▶ _WHAT YOU HAVE TO DO_
Reproduce the records below exactly, leaving their images out.

=== Section Start ===

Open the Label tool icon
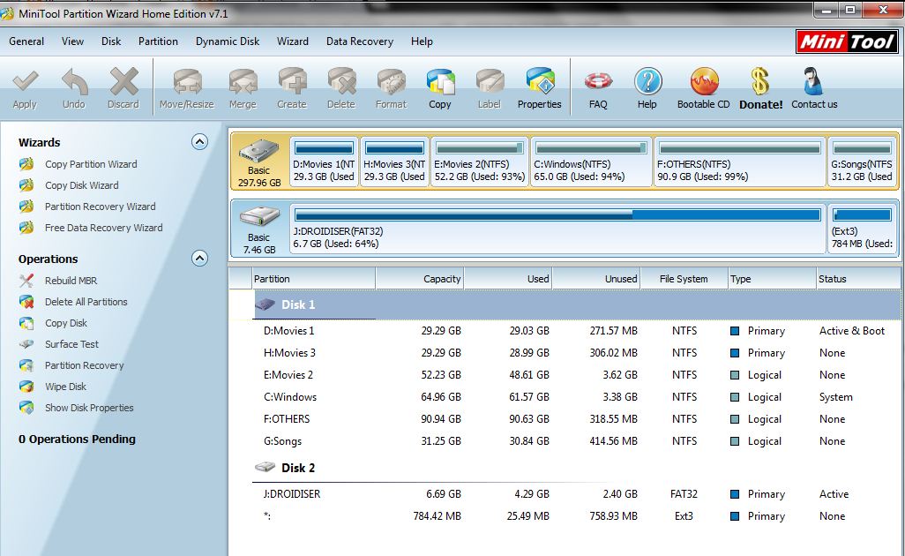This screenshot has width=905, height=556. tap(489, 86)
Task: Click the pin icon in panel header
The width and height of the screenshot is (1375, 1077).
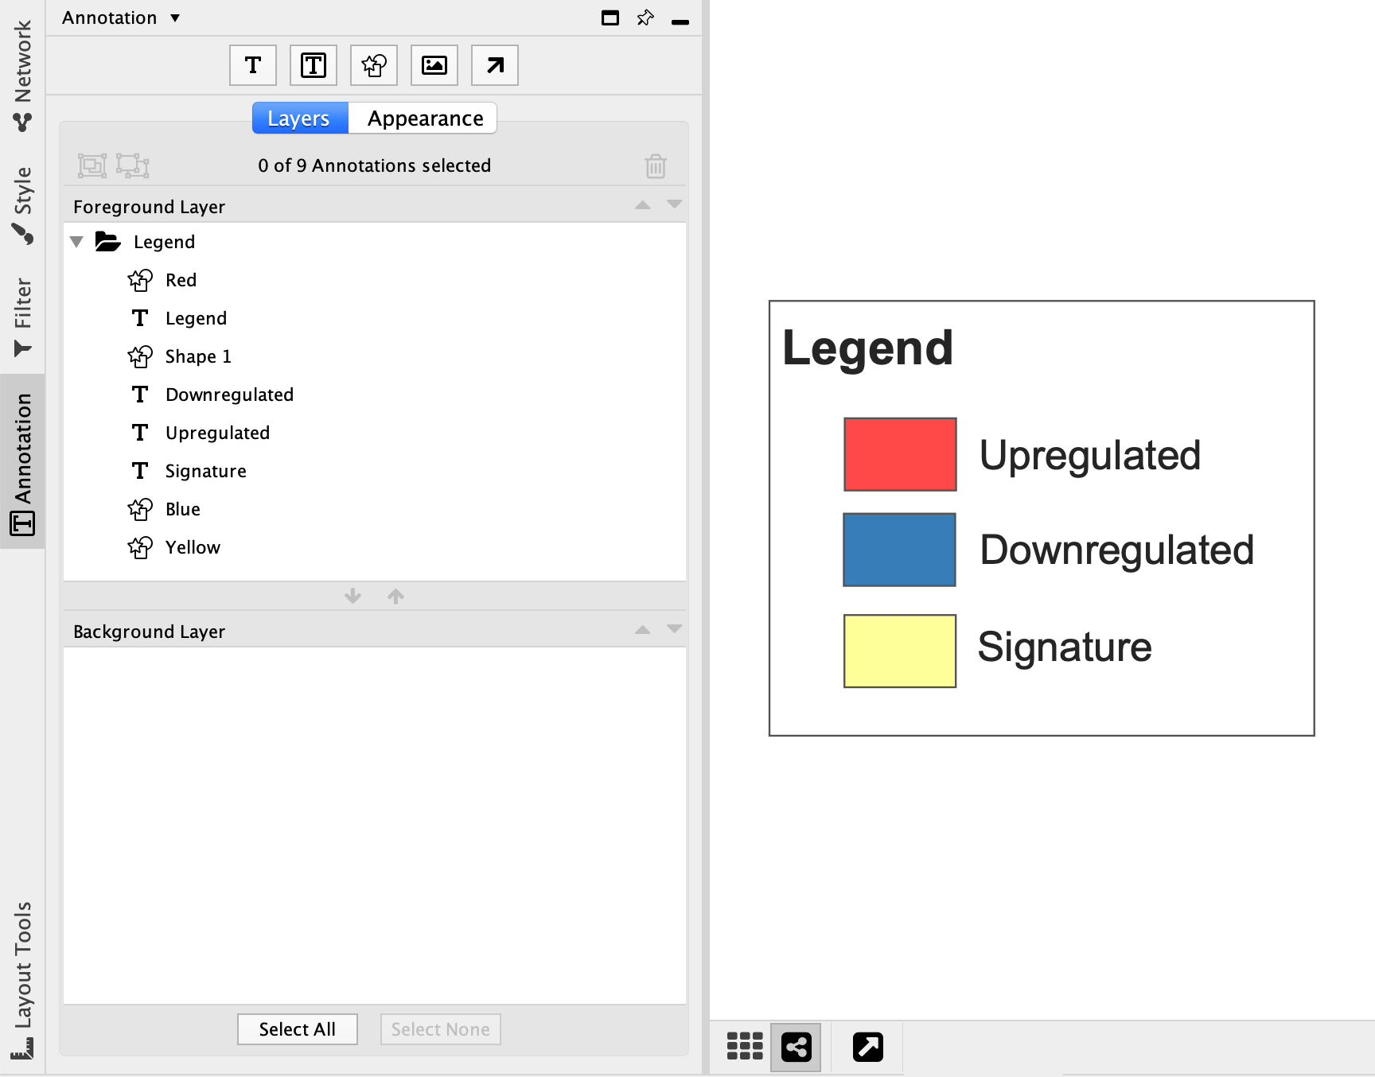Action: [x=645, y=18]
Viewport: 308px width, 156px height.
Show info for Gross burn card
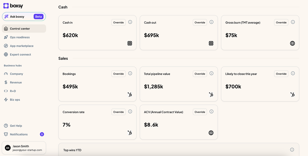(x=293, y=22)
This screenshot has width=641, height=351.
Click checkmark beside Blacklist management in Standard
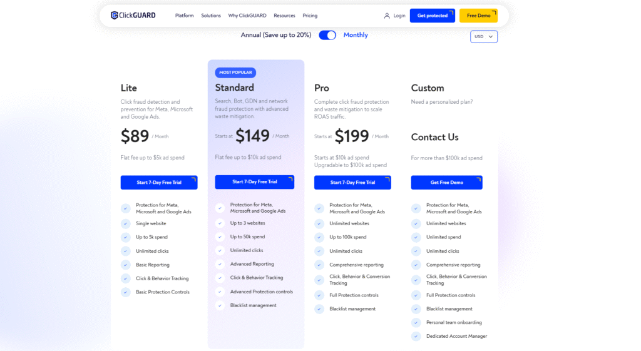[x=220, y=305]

=== Section End ===

▶ _RESPONSE AREA_
Open the Label tool icon
This screenshot has width=905, height=556. tap(489, 86)
Task: Click the pin icon in panel header
The width and height of the screenshot is (1375, 1077).
Action: [x=645, y=18]
Viewport: 308px width, 156px height.
Show info for Gross burn card
(x=293, y=22)
This screenshot has width=641, height=351.
Click checkmark beside Blacklist management in Standard
[x=220, y=305]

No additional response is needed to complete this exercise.